[Records contained in a dataset]
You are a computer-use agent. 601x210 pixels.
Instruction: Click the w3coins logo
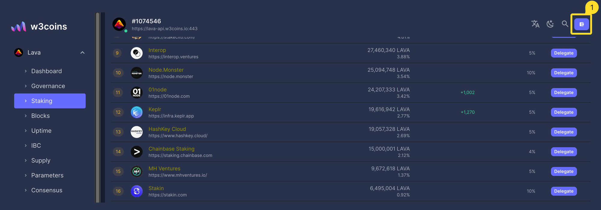tap(39, 26)
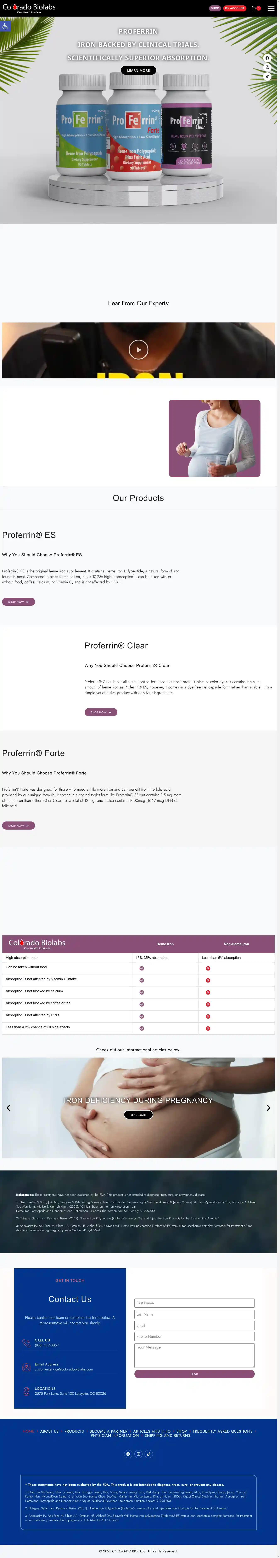This screenshot has width=280, height=1558.
Task: Open FREQUENTLY ASKED QUESTIONS footer link
Action: [x=223, y=1431]
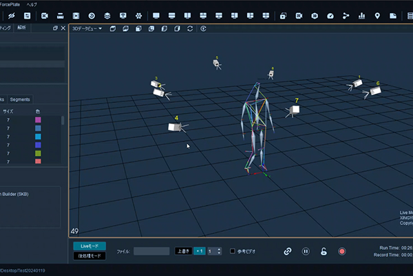Screen dimensions: 413x276
Task: Click the chain link icon
Action: click(288, 251)
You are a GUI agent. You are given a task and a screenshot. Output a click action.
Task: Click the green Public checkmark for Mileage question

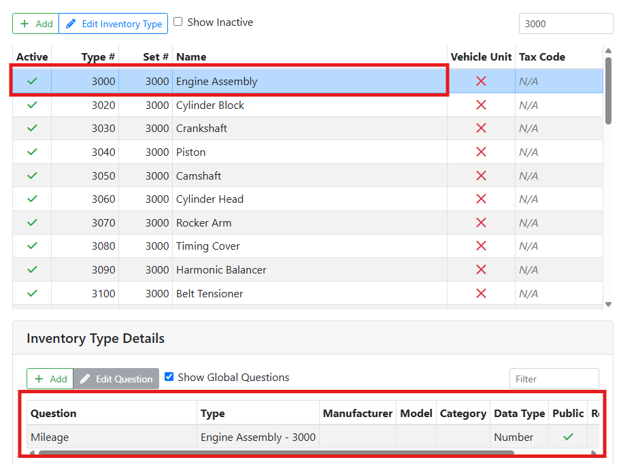click(x=567, y=437)
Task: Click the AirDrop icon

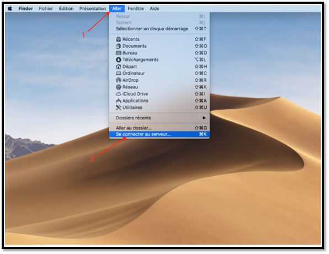Action: click(119, 80)
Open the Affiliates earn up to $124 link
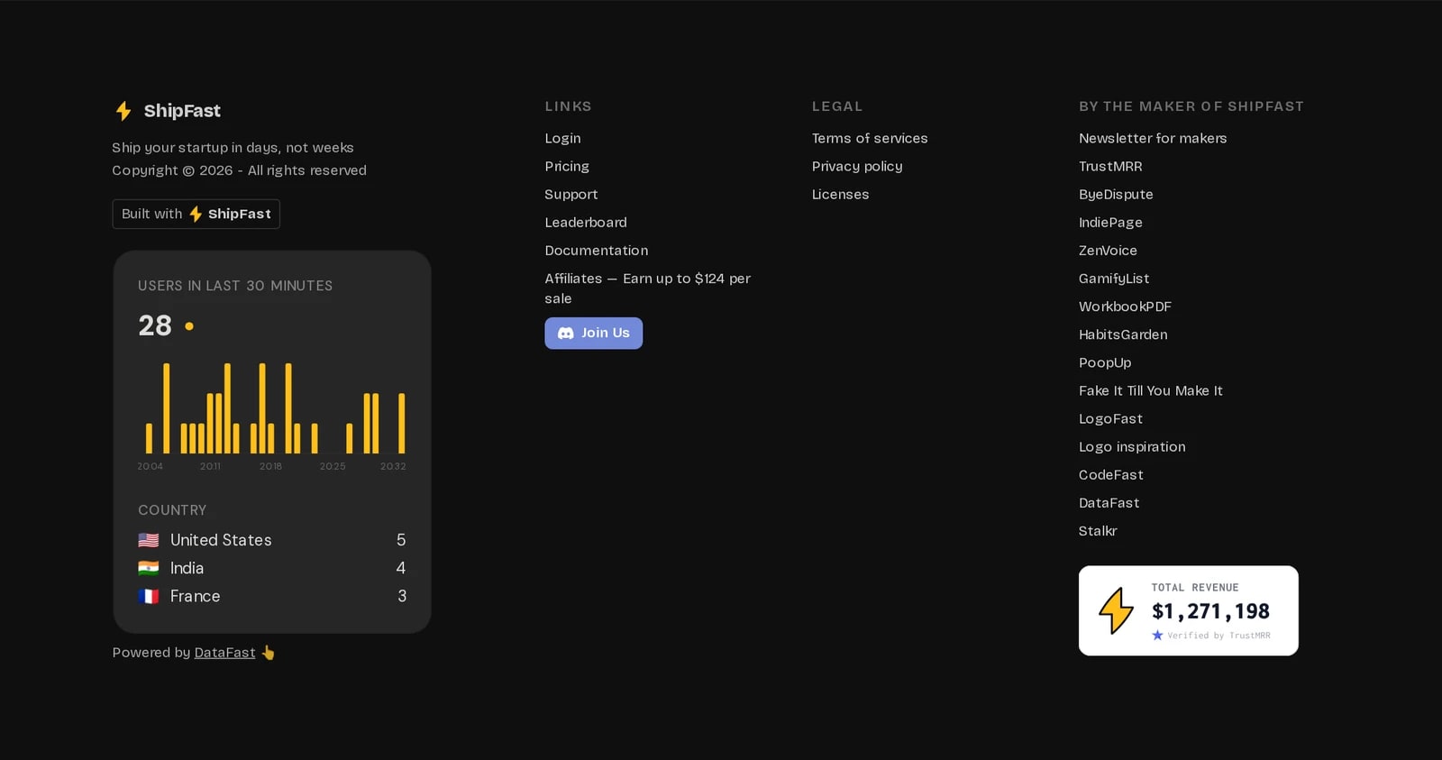Image resolution: width=1442 pixels, height=760 pixels. pyautogui.click(x=647, y=288)
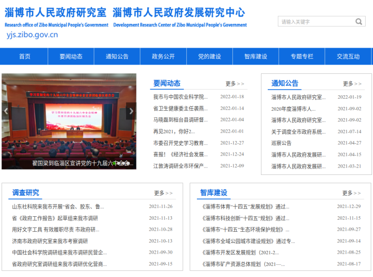Open 济南市政府研究室来我市考察调研 article
The width and height of the screenshot is (373, 277).
pyautogui.click(x=50, y=241)
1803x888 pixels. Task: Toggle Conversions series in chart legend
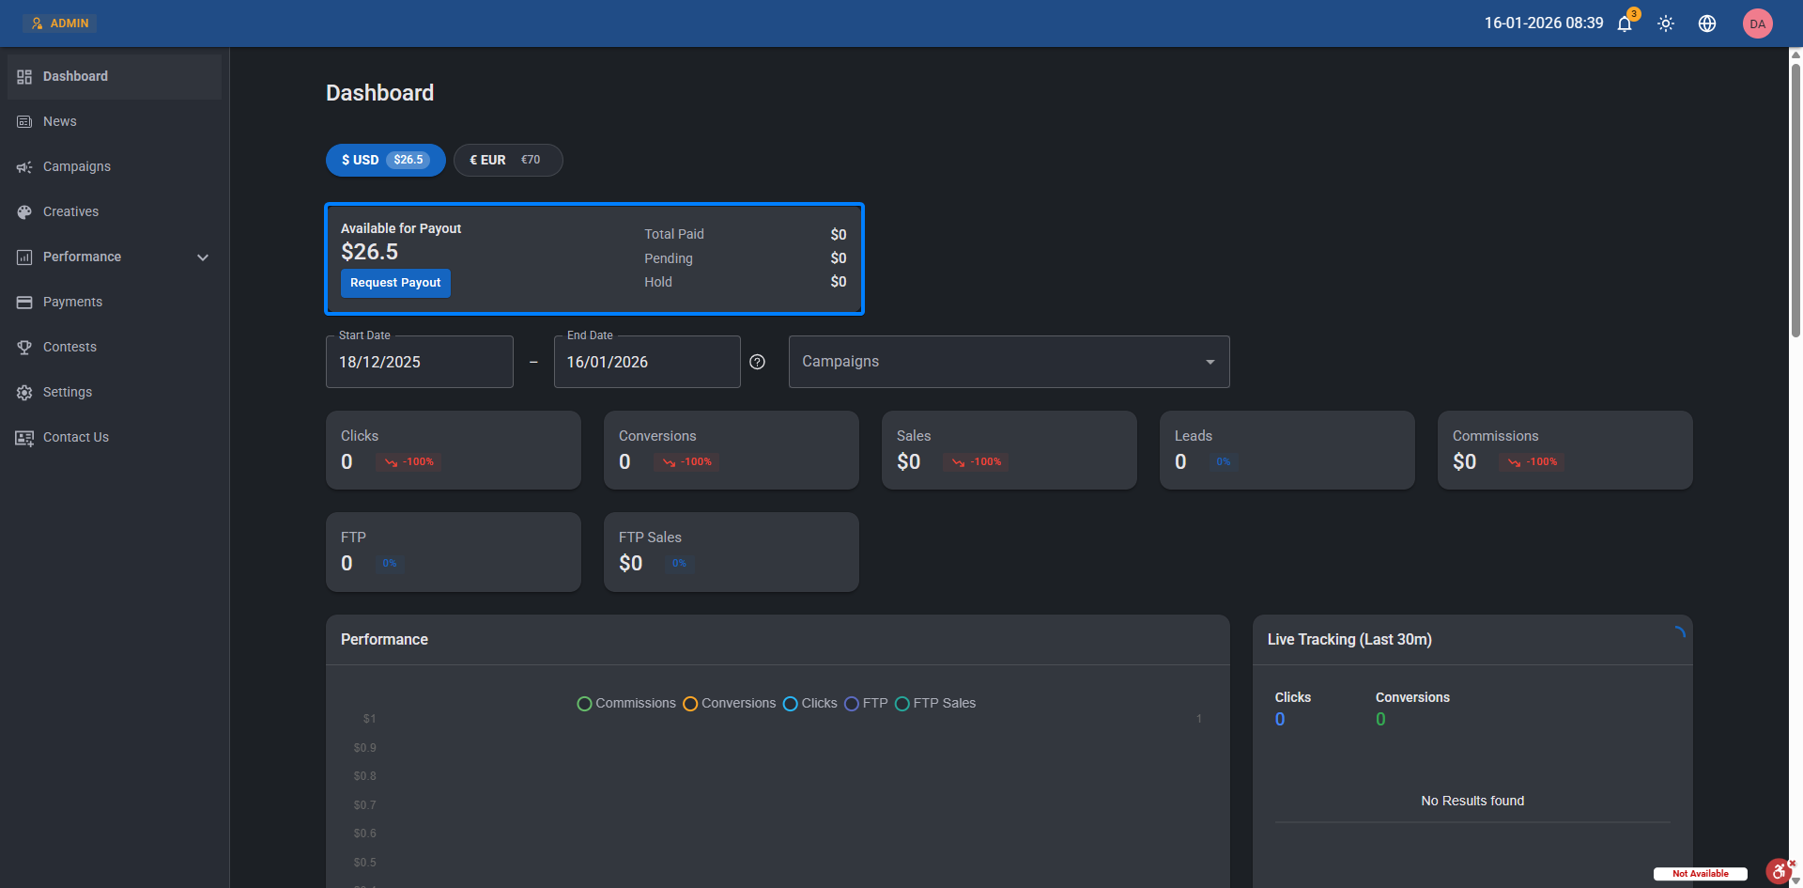(x=730, y=704)
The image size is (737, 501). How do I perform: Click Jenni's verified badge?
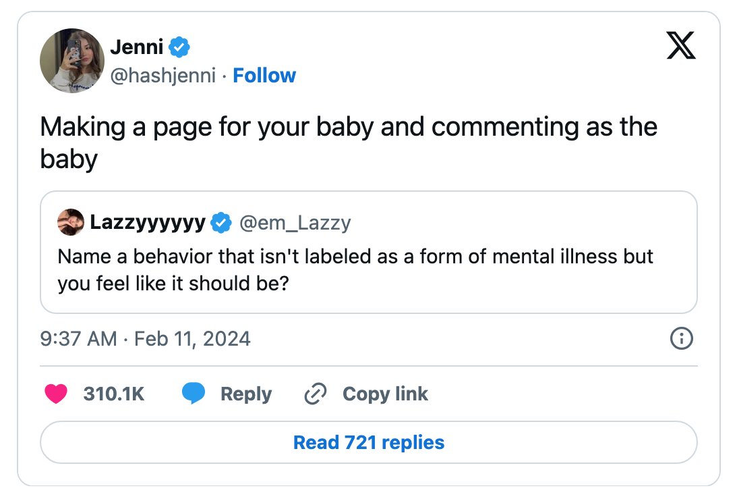click(x=179, y=47)
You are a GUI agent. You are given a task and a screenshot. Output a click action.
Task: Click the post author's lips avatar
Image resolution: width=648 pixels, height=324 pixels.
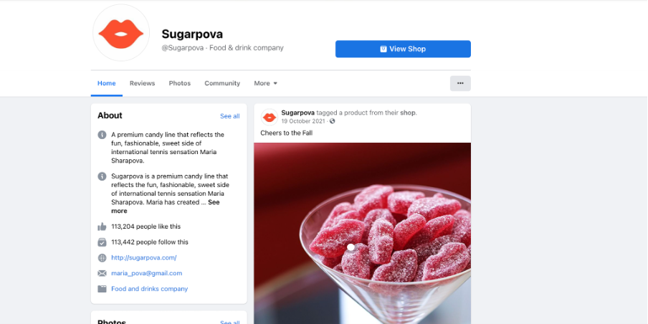click(270, 118)
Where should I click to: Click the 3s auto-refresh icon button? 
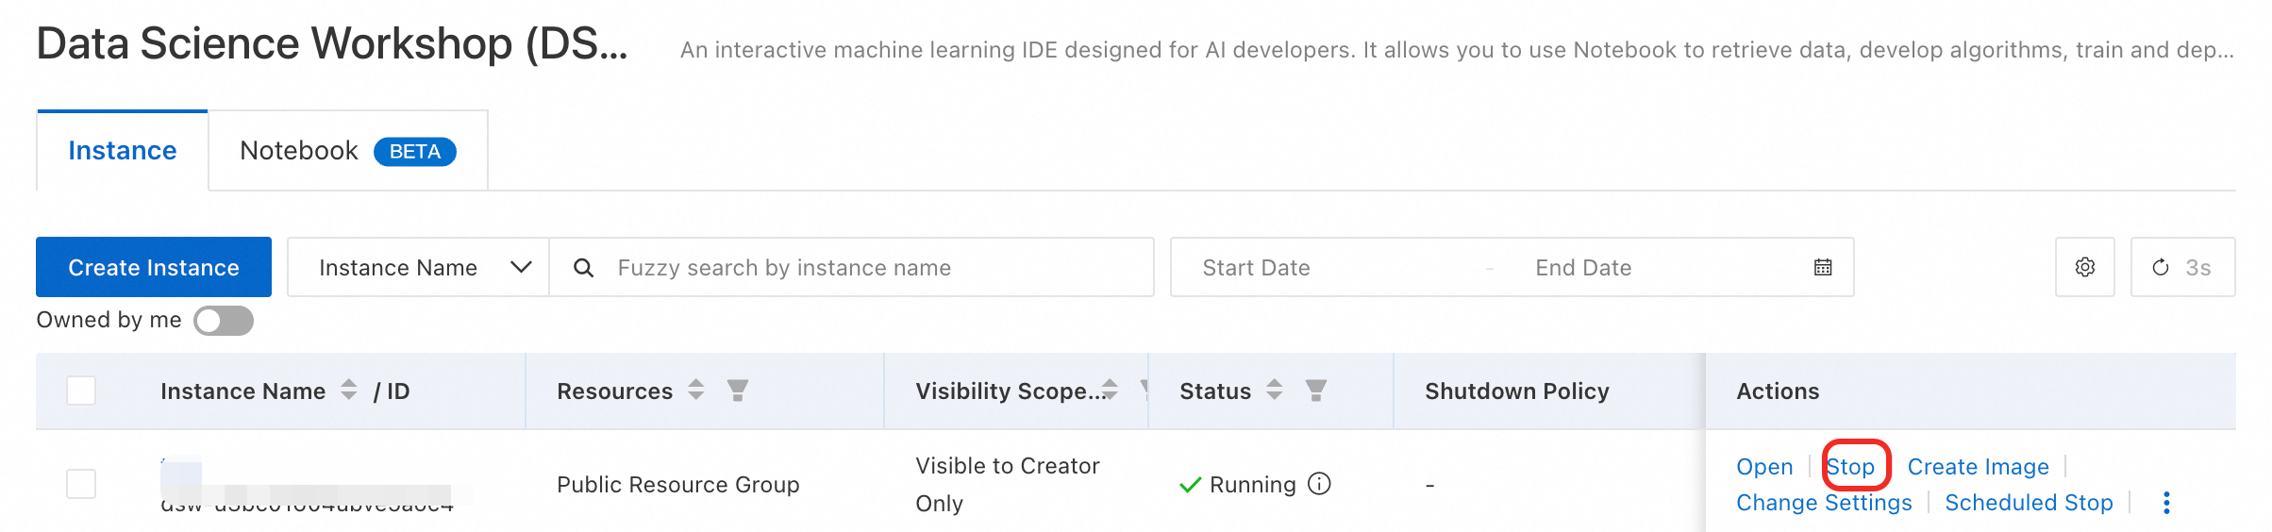point(2181,268)
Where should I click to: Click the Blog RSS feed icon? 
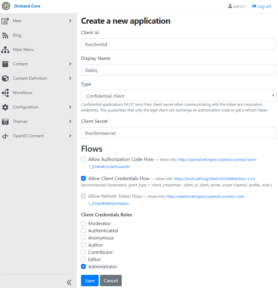tap(5, 35)
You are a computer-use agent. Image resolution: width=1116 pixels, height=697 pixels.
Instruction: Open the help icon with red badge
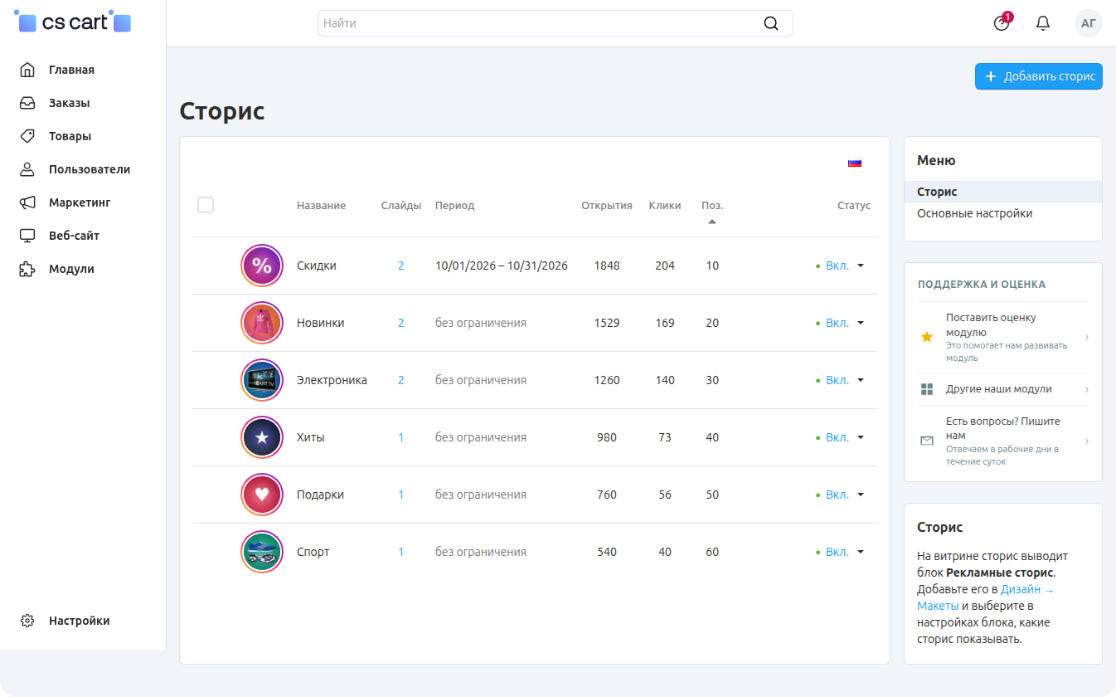(1002, 22)
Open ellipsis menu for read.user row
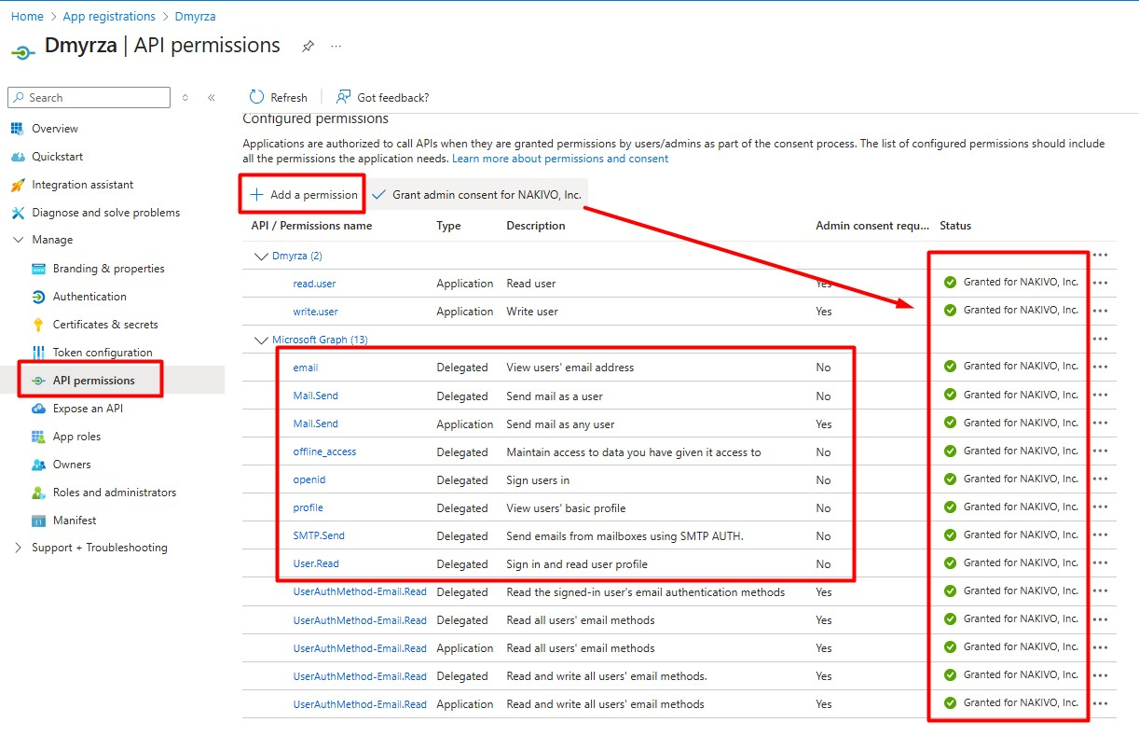The height and width of the screenshot is (750, 1139). (1100, 284)
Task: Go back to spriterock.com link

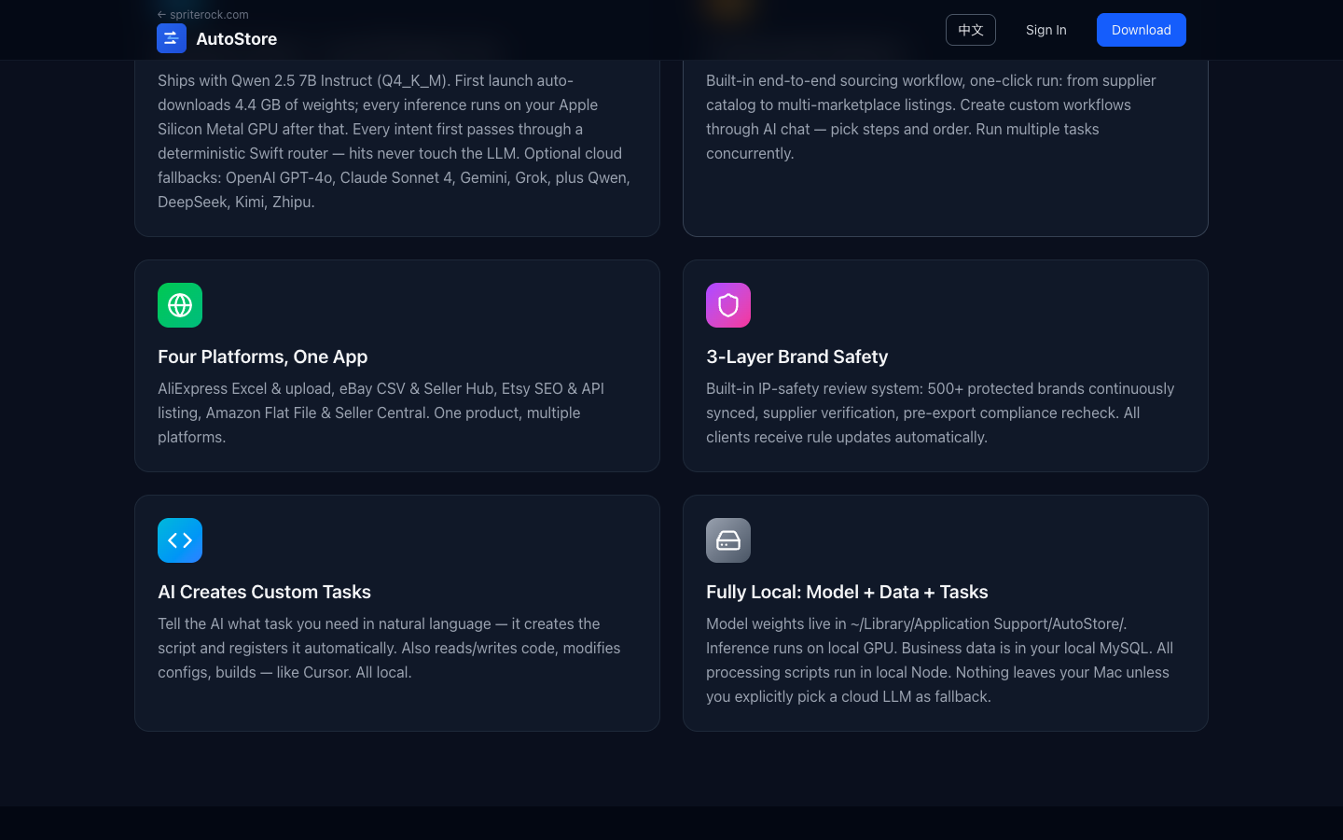Action: click(x=209, y=15)
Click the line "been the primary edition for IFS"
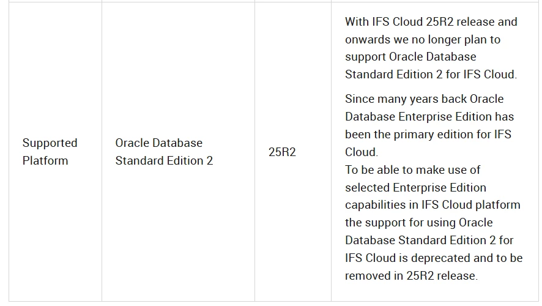 pyautogui.click(x=428, y=134)
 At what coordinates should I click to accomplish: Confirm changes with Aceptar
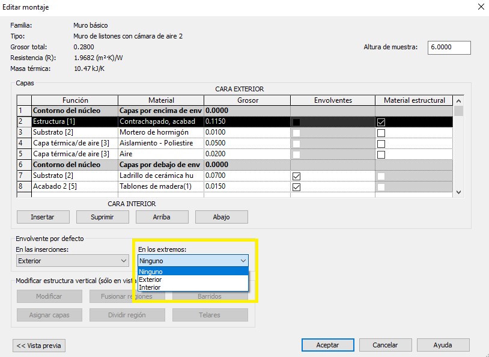pyautogui.click(x=327, y=345)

Description of the task: Write out each line exactly, from the one containing "At what coordinates" through the end of the entries, and skip the pictures.

Solution below:
 At what coordinates should I click to accomplish: Confirm changes with Aceptar
pyautogui.click(x=327, y=345)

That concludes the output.